Why McLeod Is Applying a Fuel Adjustment Factor to Mobile Crane Charges
- 5 days ago
- 2 min read
Fuel Adjustment Factors have long been common in freight, transport, and Hiab work. For mobile cranes, McLeod has generally preferred to keep pricing stable to give customers greater certainty when planning and budgeting projects.
That approach has worked well in more stable conditions. It is less workable now.

Diesel prices have become more volatile, and recent movements have made it harder to absorb fuel fluctuations within fixed crane rates for any meaningful period. As a result, customers may now see a Fuel Adjustment Factor, or FAF, applied to mobile crane work.
What is a Fuel Adjustment Factor?
A Fuel Adjustment Factor is a variable surcharge that reflects changes in fuel costs.
Rather than permanently increasing base rates to cover uncertainty, a FAF separates fuel-related cost movements from the core crane charge. It can move up or down with the market.
Why apply it to mobile cranes now?
Mobile crane operations rely heavily on fuel. Fuel affects transport to the site, equipment repositioning, and the wider fleet supporting lifting operations.
When diesel prices move sharply, the cost impact is immediate.
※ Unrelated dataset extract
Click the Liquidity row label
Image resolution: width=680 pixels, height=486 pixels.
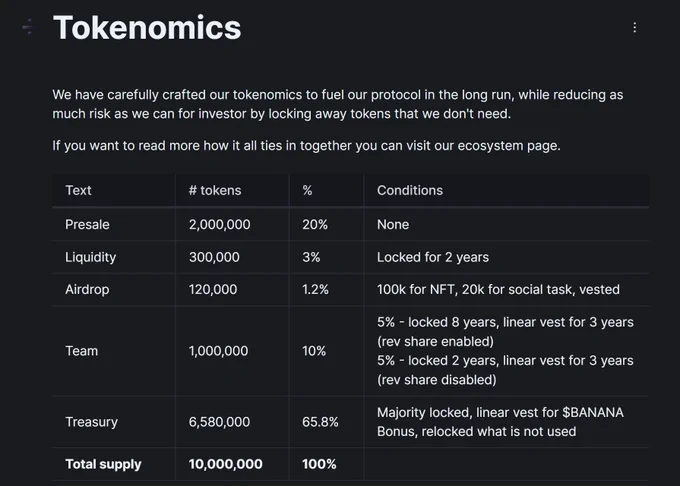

In the current market, that volatility is too significant to continue absorbing within fixed crane rates alone.
Why not just increase crane rates?
A permanent rate increase is not always the fairest response.
If diesel prices ease, customers would still be paying a higher base rate that was driven by temporary fuel pressure. A FAF is a more transparent way to respond because it keeps the core crane rate separate from fuel volatility.
That means:
The base crane rate remains more stable
The fuel component can be adjusted with market movement
The adjustment can move up or down
What customers can expect
Where a Fuel Adjustment Factor applies, it will be shown separately so customers can clearly see what relates to fuel movement and what relates to the core service.
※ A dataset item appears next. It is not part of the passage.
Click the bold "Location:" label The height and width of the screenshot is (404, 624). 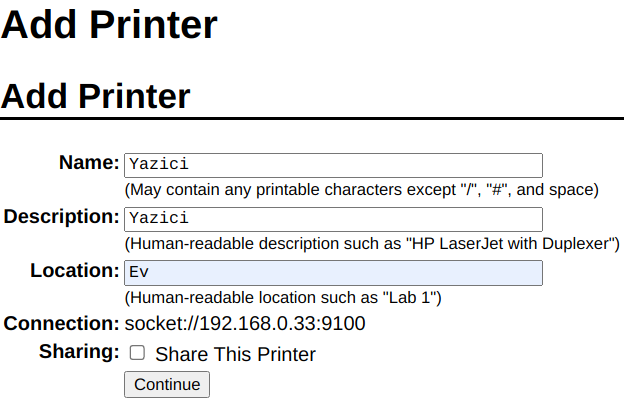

This is a response to current market conditions, not a change in McLeod’s approach to fair pricing.
Our focus remains the same:
reliable crane services
safe and compliant operations
clear, defensible pricing
avoiding unnecessary long-term increases to base rates when a variable adjustment is more appropriate
In the current environment, applying a FAF to mobile crane work is a practical and transparent response to fuel volatility.
McLeod will continue to review conditions carefully and communicate any adjustments clearly.